# Whiteside Router Inlay Kit



## bigike (May 25, 2009)

Hey thanks for the review I have one of the other brands and it works great for me I have no problem with them at all I do have two different brands cuz the other one was very cheap in price and the 1/8" bit was much longer than the other so I use the shorter bit for smaller less depth inlays and the other for bigger inlays with more depth.


----------



## gfadvm (Jan 13, 2011)

How much does this kit cost? Where did you buy it?Where did you get the template for your bowties?Sorry for all the ? but Ive been trying to do bowties without much success.


----------



## pintodeluxe (Sep 12, 2010)

The kit cost $32 becuase of the cost of solid carbide.

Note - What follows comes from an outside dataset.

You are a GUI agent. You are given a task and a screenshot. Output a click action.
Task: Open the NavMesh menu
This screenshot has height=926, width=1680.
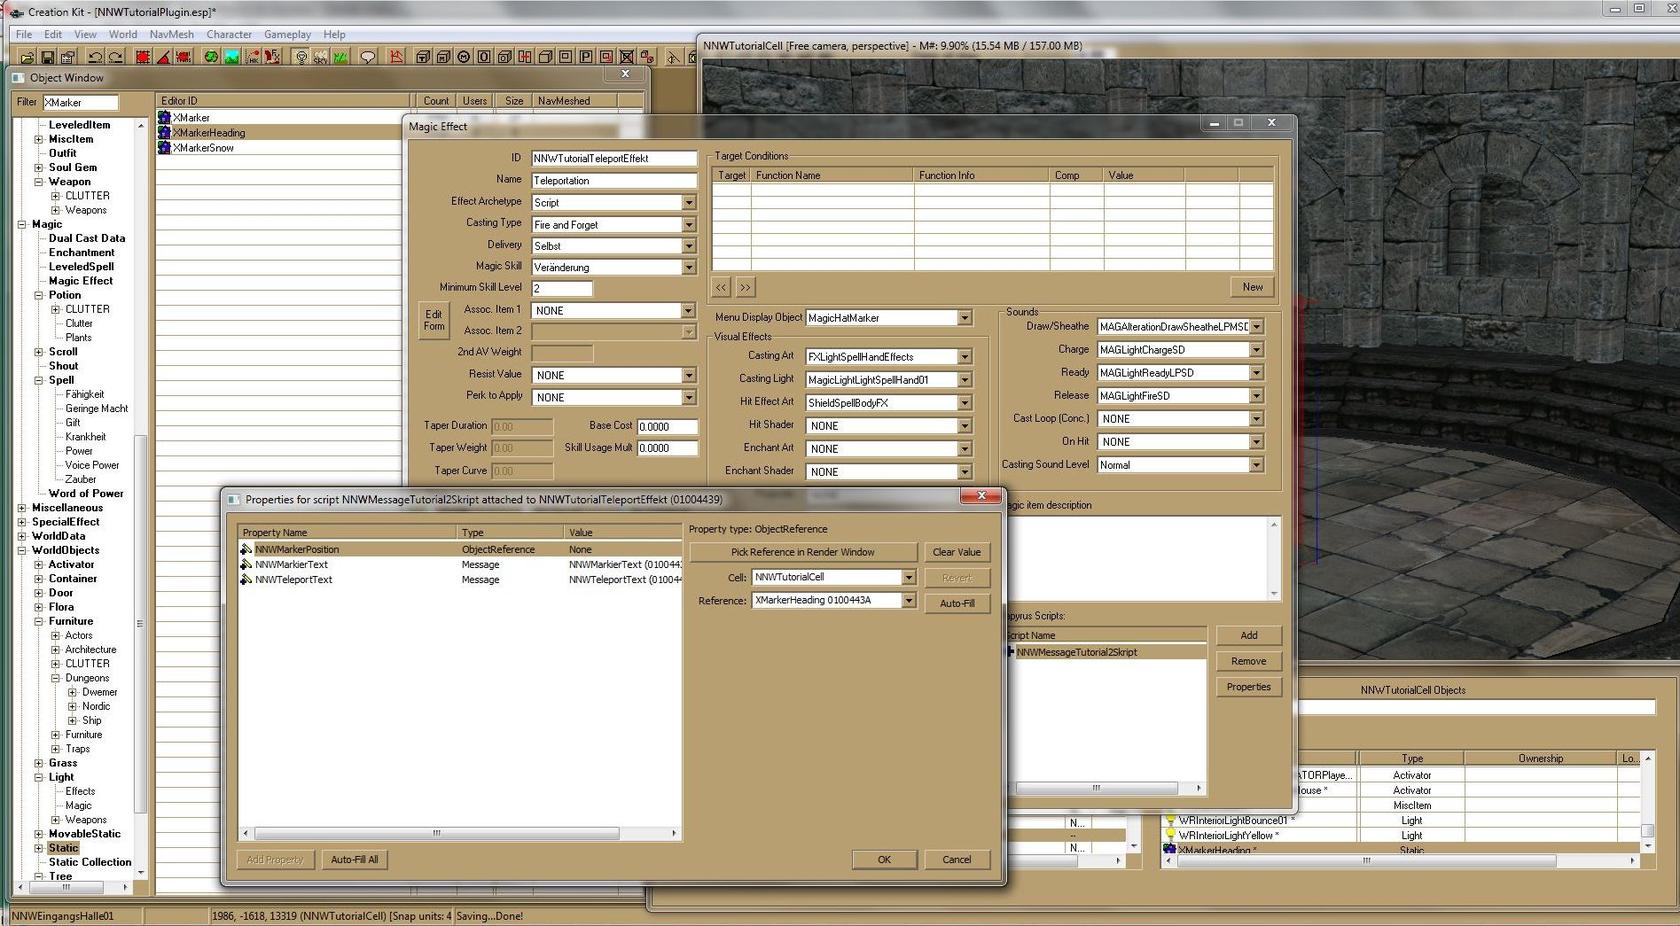click(x=171, y=34)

I believe it to be better than the $19 kits with high-speed steel bits. It also comes with a centering pin, while some kits do not. The template is 1/4" clear plastic, which included several bowtie sizes, and costs $20. I prefer the factory made templates because I just can't match the accuracy of a CNC machine. I would consider making a custom template for an irregular inlay such as a leaf or cougar track. Both the kit and template were purched at Woodcraft, however are available online as well. 
Best of luck


----------



## pintodeluxe (Sep 12, 2010)

Update: after a year of use and dozens of inlays later… the bit is still sharp and the kit works great. 
Here is an inlay I used on a recent mirror frame.









A butterfly on a dining table :


----------



## gfadvm (Jan 13, 2011)

Well, I broke down and bought the Whiteside router kit, template, and the universl base plate as my router wouldn't accept the inserts. Kind of pricy but they all work as advertized.


----------